Unknown Source (US), January 1, 1996

Why it doesn't matter if Keanu Reeves and Brad Pitt aren't sleeping together

by Michael Ferguson

"My daughter's a real big Keanu Reeves fan and she would just love to have this," said Dad, pointing to the life-size stand-up displayed in the suburban Chicago laserdisc store. The cardboard Keanu was caught in mid-run from SPEED, the action movie hit that introduced the rest of America to his rather stoic charms--buzz-cut and biceps and all. "How much you want for it?"

The deal was made. Keanu was carted off. Dad had succumbed and bought his little girl a piece of her fantasy. She could proudly display it in her bedroom, invite jealous friends over to gaze upon it, sneak a little peck on his cheek from time to time, and bid him "goodnight" just before she turned off the lights.

If Rod Serling had written the scenario, the cut-out would have come to life in the dark of that teenage girl's room and the unexplored sexual implications would have been rife. In a way, Keanu did just that.

Dad brought the taciturn star, expression unchanged, back to the store the very next day. "She doesn't want him," he explained. Too big? No place to put him? Mom didn't agree?

No. "She found out he's gay."

Well, excuse me, sweetheart. That's just the news I've been waiting to hear since I first caught him sharing Rob Lowe's lockerroom in YOUNGBLOOD (1986). Sounds silly, doesn't it? After all, when is a hunk no longer a hunk? For card-carrying queers and little girls alike, it seems, it's the moment you find out you don't have a chance to climb into the sack with him.

The "gay community" seems to think we need Keanu Reeves to be a fag. In truth, we're looking for another Rock Hudson and we'd really like to pull him out of the closet before he either gets sick or manages to install the Door Club. Please, please, please tell us that you're gay! Screw the bigots, declare yourself one of us. It would be so incredibly important to the cause, so inspiring to a generation starved for role-models. Okay, okay, so you say you're not gay. Please, please, please put in a kind word for us when you're out there denying you're a homo. We want to know that you're cool about who we are and we'd like you to tell everybody else while you're at it.

The urge to co-opt a pretty young star by an increasingly pro-active gay movement is strong stuff to contend with--no matter that in the real world such an admission would jeopardize his career. He could always take up a new one: the lecture circuit, Oprah Winfrey, gay pride parades, and fund-raiser poster boy.

There doesn't have to be an ounce of homophobia or self-hate in a gay actor's decision to keep his sexuality quiet, contrary to politically-correct theories of self-love and acceptance. He owes his gay brothers and sisters nothing in the matter of his private sexuality and it makes bad business sense to cave-in to the pressure. Sure, if you're a gay leading male actor and want to come out for your own reasons, more power to you. But then expect to literally assume that alternative lifestyle, beginning with calls from your creditors.

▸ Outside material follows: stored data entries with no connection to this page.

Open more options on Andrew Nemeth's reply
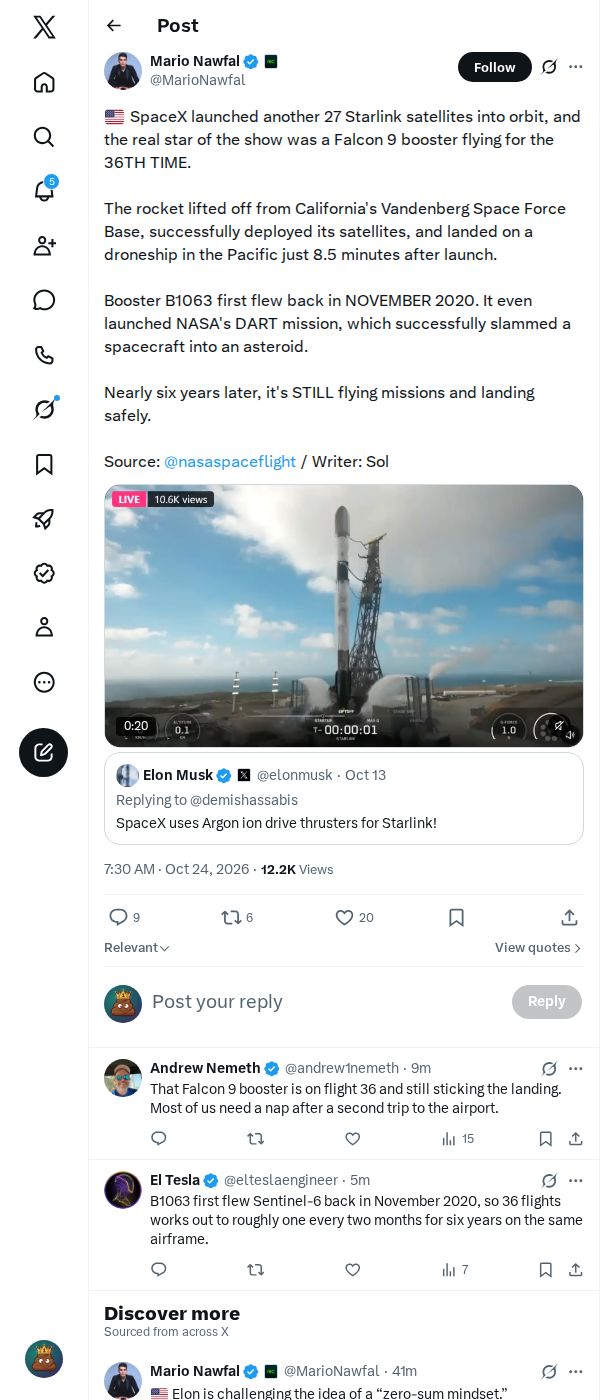The height and width of the screenshot is (1400, 600). 575,1068
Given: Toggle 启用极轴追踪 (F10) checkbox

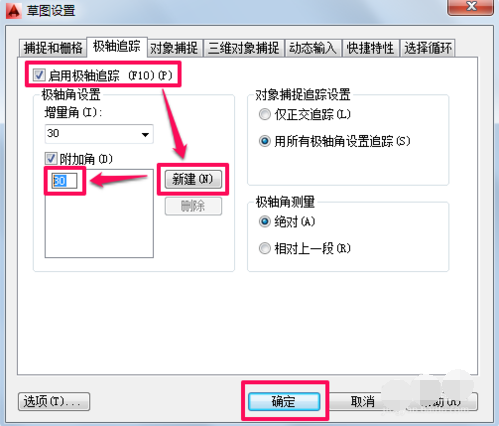Looking at the screenshot, I should (39, 75).
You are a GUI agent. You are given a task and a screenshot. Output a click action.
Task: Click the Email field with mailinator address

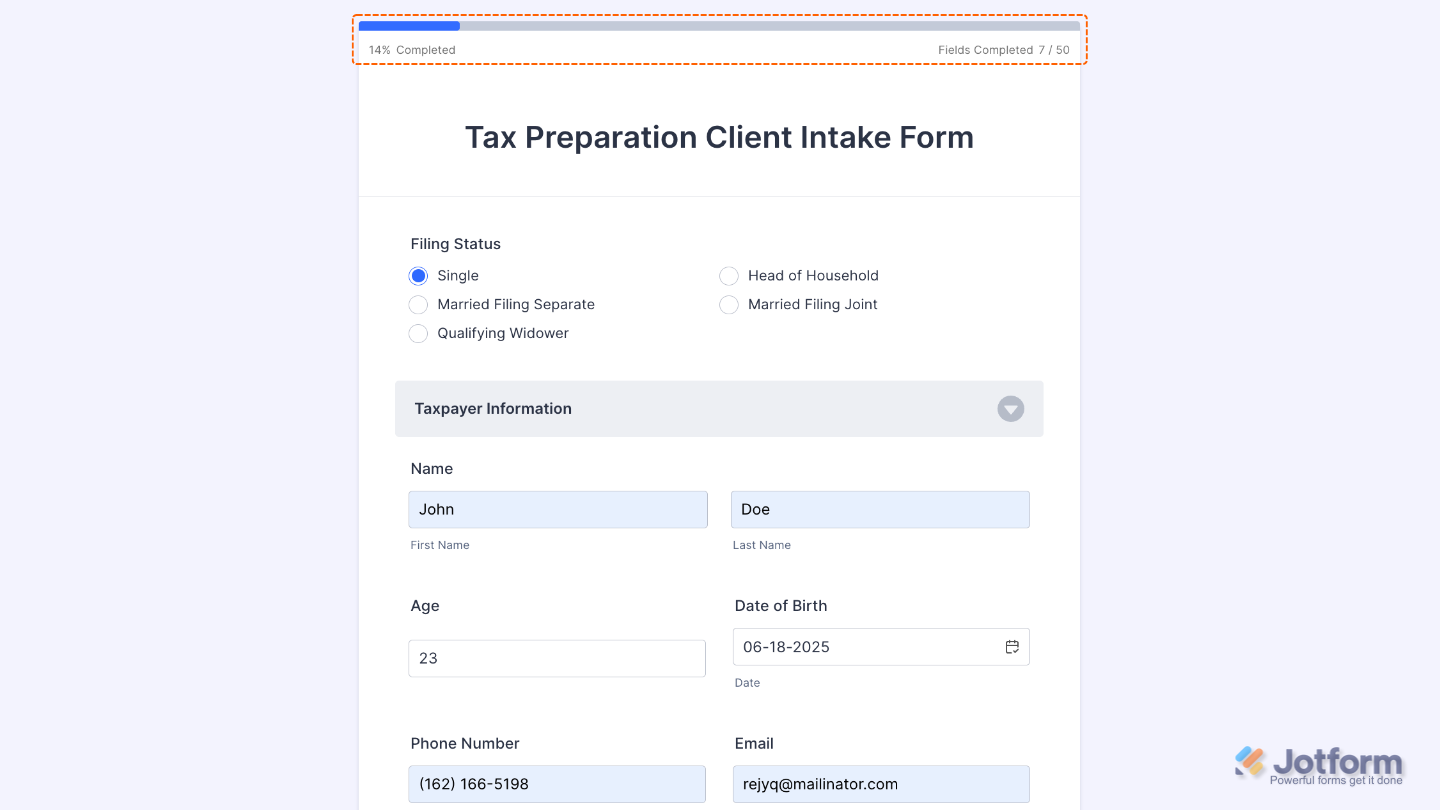[880, 784]
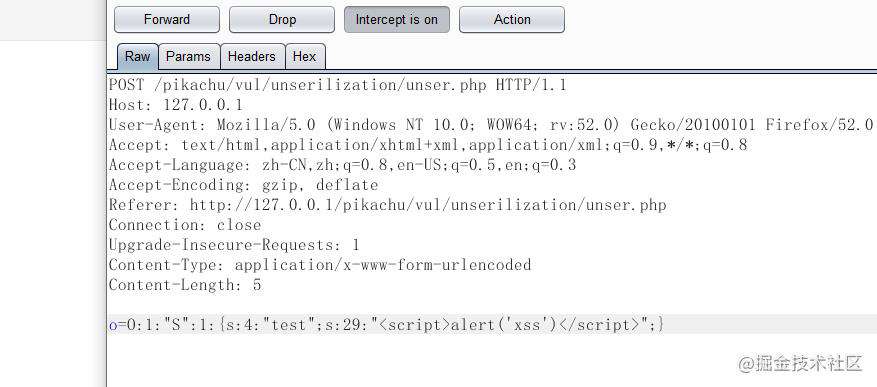877x387 pixels.
Task: Click the Accept-Language header line
Action: coord(342,165)
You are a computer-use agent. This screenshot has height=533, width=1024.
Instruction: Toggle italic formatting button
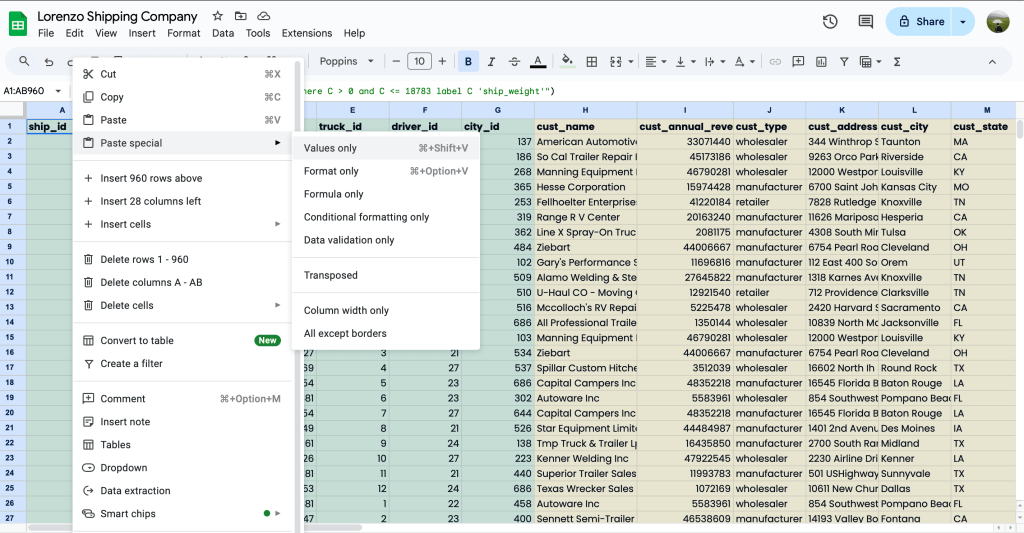[491, 61]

As long as movies engage the mind, stir the loins, and excite the senses sensual, an openly gay hunk compromises his entire career by billboarding his off-screen sexuality. No longer able to simply play a role that audiences get emotionally involved with, he is destined to jar them out of the fantasy and back into reality each time said gay actor makes goo-goo eyes at his romantic co-star, who will be of the opposite sex a good 99.8% of the time.

No one can sit down and watch an old Rock Hudson movie and avoid mentally dissecting a hetero-passionate love scene. ("He'd much rather be kissing..." or "Now that's what you call great acting.")

If your livelihood depends on creating a fantasy rapport with your audience, then the last thing you want them to think about every time they see your character putting another in an amorous clutch is your imagined off-screen bedroom activities. Too much reality has a nasty way of kicking fantasy right in the nuts.

This is not to say that knowing Rock Hudson is gay necessarily spoils the fun of watching his movies. Not at all. Some people liked him back when he first made those films as a closeted man, others thought he was awful and aptly named. Same holds true today. However, nobody looks at them the same. No one can help but think about...other things, for better or worse is not the issue, it's the thought that discounts.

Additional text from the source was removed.